The wiggles, giggles, lifting the left leg up instead of the right, coming into triangle instead of warrior II – this was most definitely me and still is at times! It’s yoga after all; we’re not at a dance recital or a gymnast meet! Now, in my personal practice I definitely have sequencing and a strong flow, but without being the yoga student, I’m not challenging or awakening my body to gentle discomfort and emotionally pushing myself to sit still or sit in restorative postures. After reading an article on Megan Sullivan’s journey to becoming a yoga instructor, I most fully agree with her conclusion. She began as a runner, athlete, being injured and in need of stretching and yoga therapy. She slowly developed a love for yoga and a desire to teach others who desired this therapeutic approach to yoga. She became “yoga instructor.” Although she discusses more of her therapeutic approach in her article and her practice with clients, her journey to becoming a yoga instructor came out of a need for a yoga practice as did mine – a need for calmness in our athletic and fast-paced world and a need to repair and awaken the body and muscles in ways we had never been attuned to before.


The difference and significance of yoga as a practice is that it is about finding the awareness and attunement to the body in the present. As a former competitive tennis player, I had good days and bad days…days where my serve was an ace several times and days where I felt like I couldn’t get the ball over the net or in the lines of the tennis court!

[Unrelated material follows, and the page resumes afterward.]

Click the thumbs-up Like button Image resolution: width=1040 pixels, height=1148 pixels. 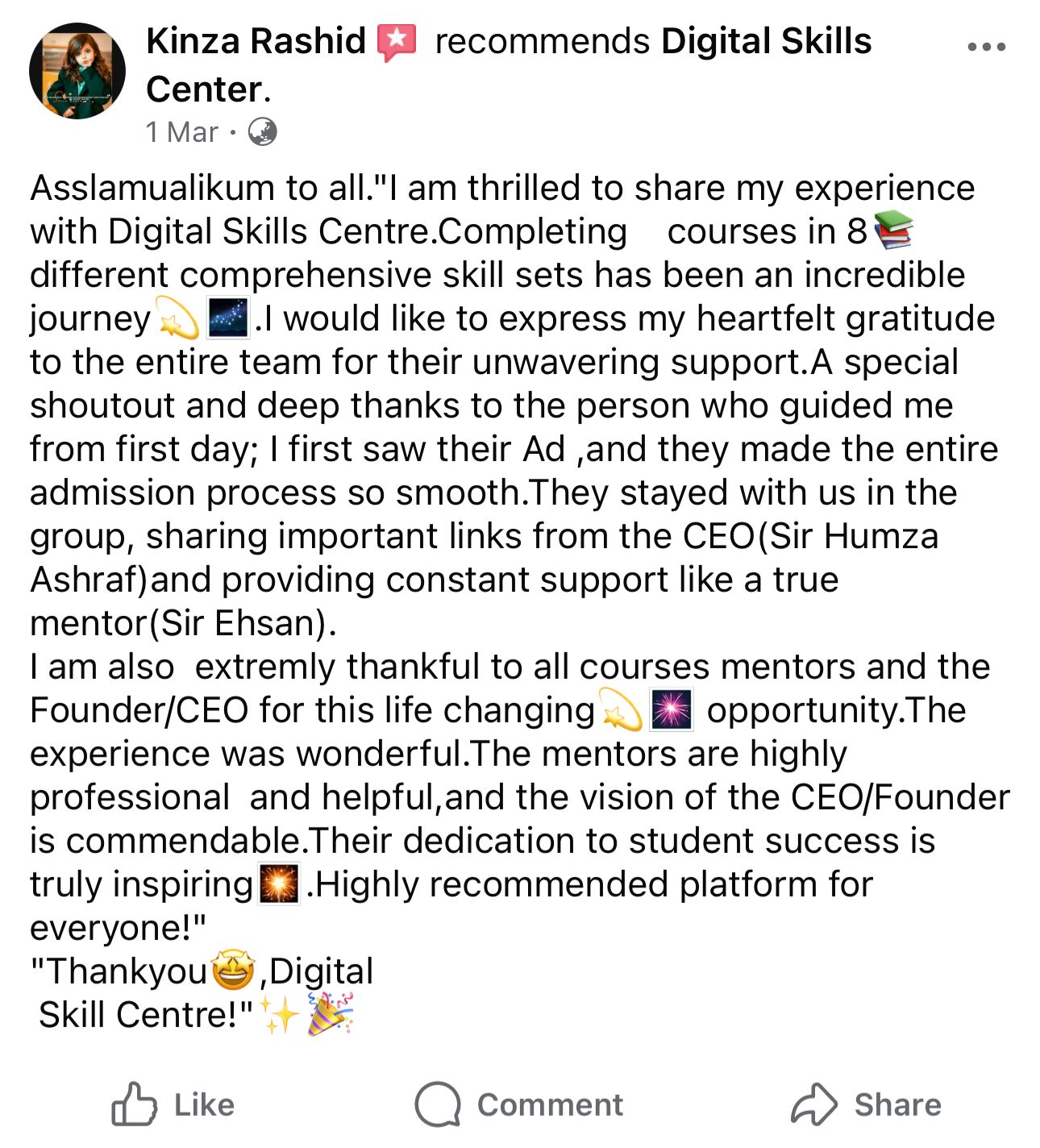[x=173, y=1104]
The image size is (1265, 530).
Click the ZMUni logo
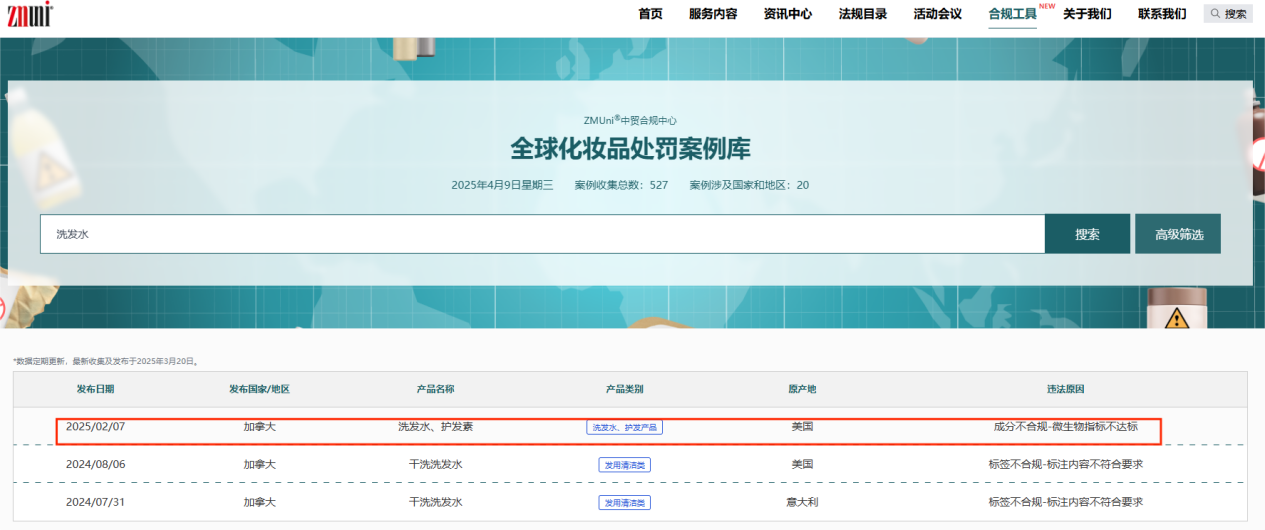pyautogui.click(x=30, y=14)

The tennis sport and game did not change, days that I was “on or off” did. Yoga changes every moment we practice; therefore, there is no good day or bad day…it’s just a day.


The concept of not being “good or bad” at a pose on a particular day, for me, and many competitive or type A personalities, is still difficult and challenging, but it is true. Yoga is non-judgmental. The main goal, if there is said to be a goal of yoga, is to find peace and calmness in the moment and bring that positive energy back into the world for that day. After my many surgeries and over 7 months of bed rest and obstetrical traumas over a period of 4.5 years, this there “is no good or bad yoga” and this acceptance allowed me to enjoy and reclaim my yoga practice.


Back to my current story. I’ve been going on more than 3 weeks not being a yoga student and relying on my personal practice. Personal practice is wonderful; it is what everyone student should aspire to developing so that they may soothe, heal, and turn to a coping strategy in times of need. However, my only feeling of calm in the past several weeks has been in my yoga studio seeing and observing the inspired students and the calming release of energy of the students in svasana – this is a bliss for me. My yoga studio, my students, and my space is my happy place. But, I must also remember that I am and always will be a yoga student. This is what will make me a better yoga teacher, mother, wife, and friend. I need to be emotionally challenged and stilled. I need to be aware of limitations of the physical body and accepting of mine. We all have our issues that led us to yoga and I have mine and there is no “mastery” of a fluid art such as yoga.


To end…thank goodness I’m getting back on a regular schedule with my yoga teacher, friend, and mentor. We all have that “yoga teacher” that has changed us in some way and this person has changed me and enabled me to be more accepting of my body on a daiy basis, limitations, and the power of allowing the self to relax. But I’m well overdue for a refresher and will always need maintenance therapy!!!!!!!!!!!!!!!